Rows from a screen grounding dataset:
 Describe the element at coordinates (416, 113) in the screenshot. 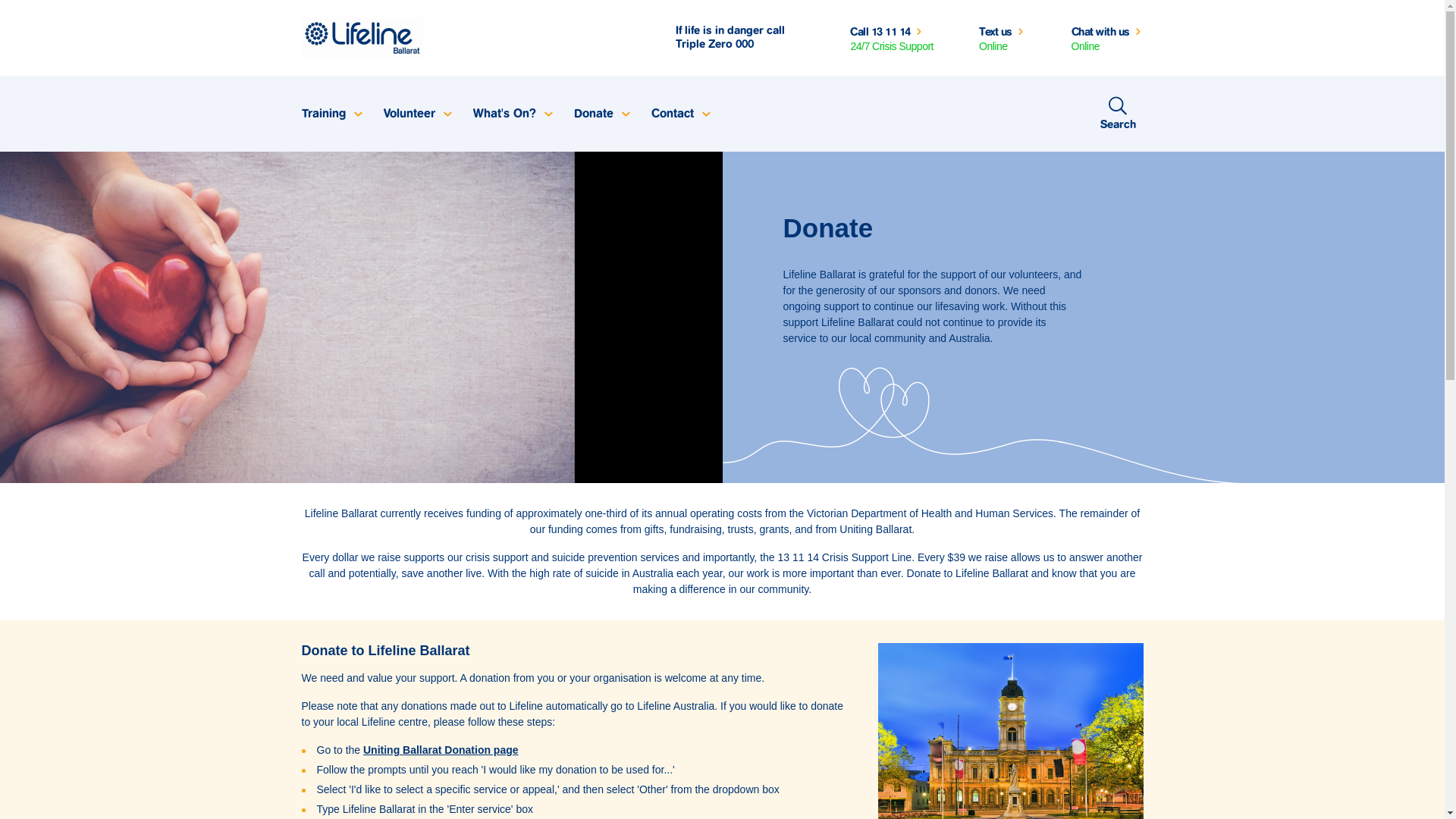

I see `'Volunteer'` at that location.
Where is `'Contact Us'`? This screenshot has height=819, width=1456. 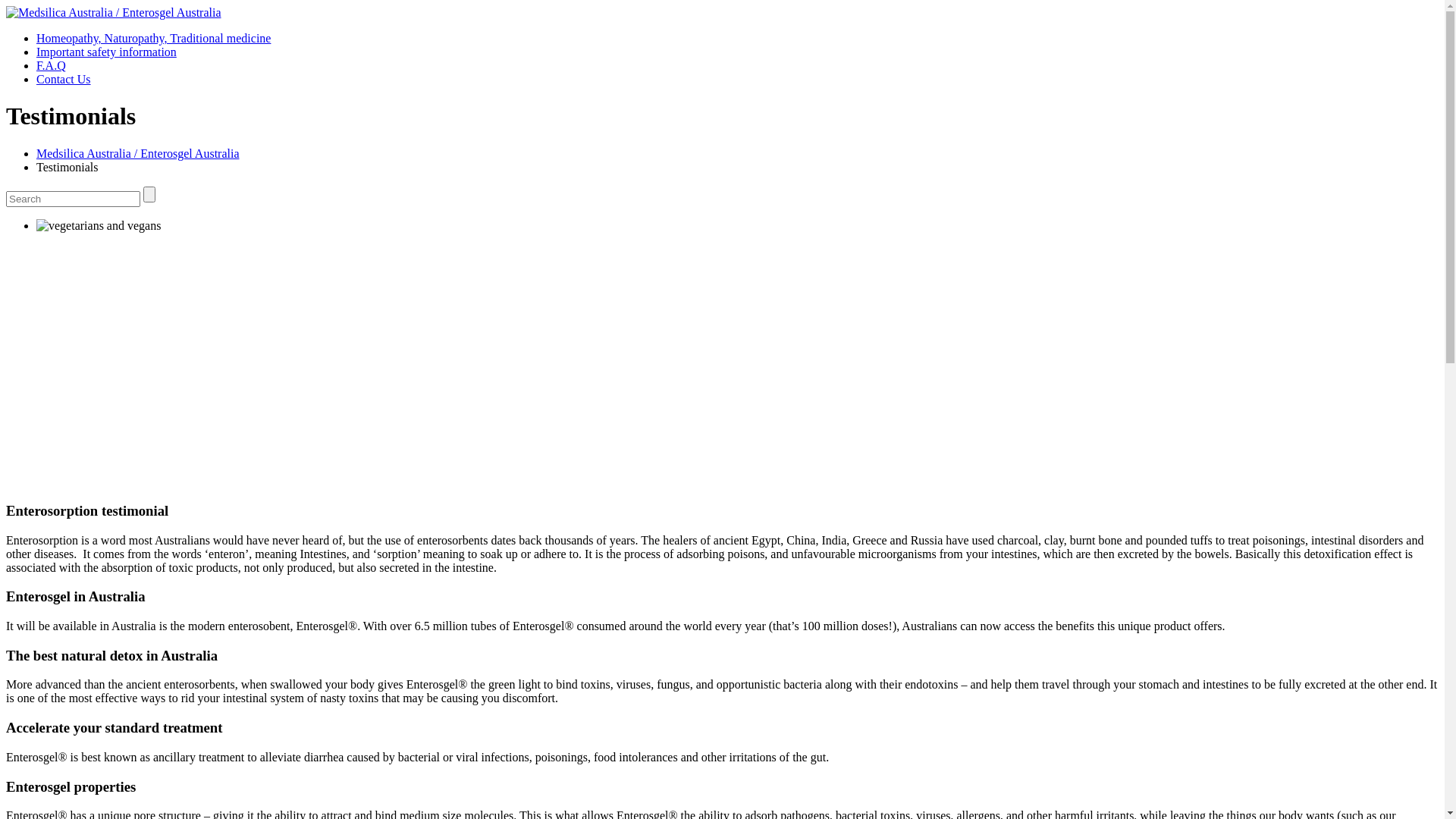 'Contact Us' is located at coordinates (36, 79).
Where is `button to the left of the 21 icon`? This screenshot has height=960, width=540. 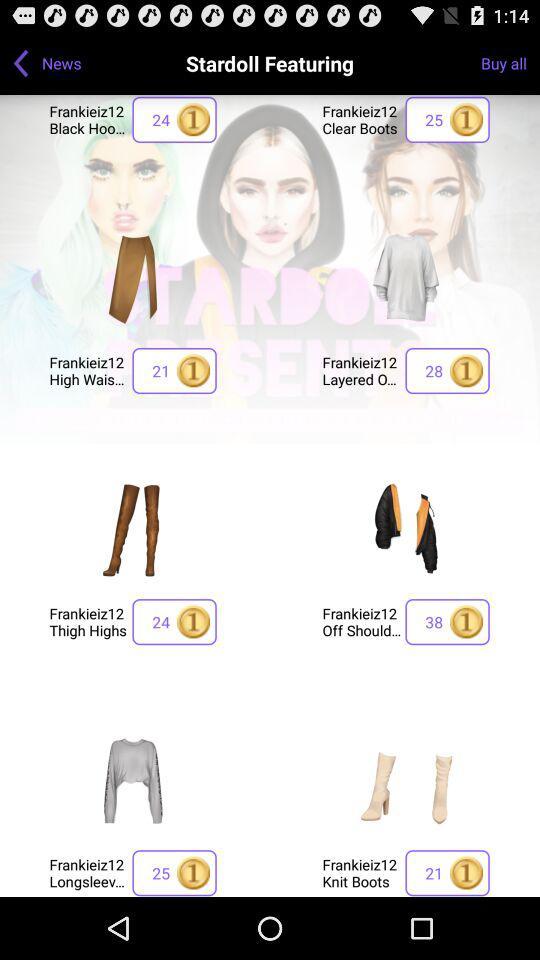
button to the left of the 21 icon is located at coordinates (87, 369).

(TASK TO COMPLETE):
Copy the items from the line with "has height=960, width=540." through the end of the items, switching "screenshot" to "image" and leaving everything else unchanged. Leave the pictures out of your answer.

(RESULT FOR THIS EXERCISE):
Where is `button to the left of the 21 icon`? This image has height=960, width=540. 
button to the left of the 21 icon is located at coordinates (87, 369).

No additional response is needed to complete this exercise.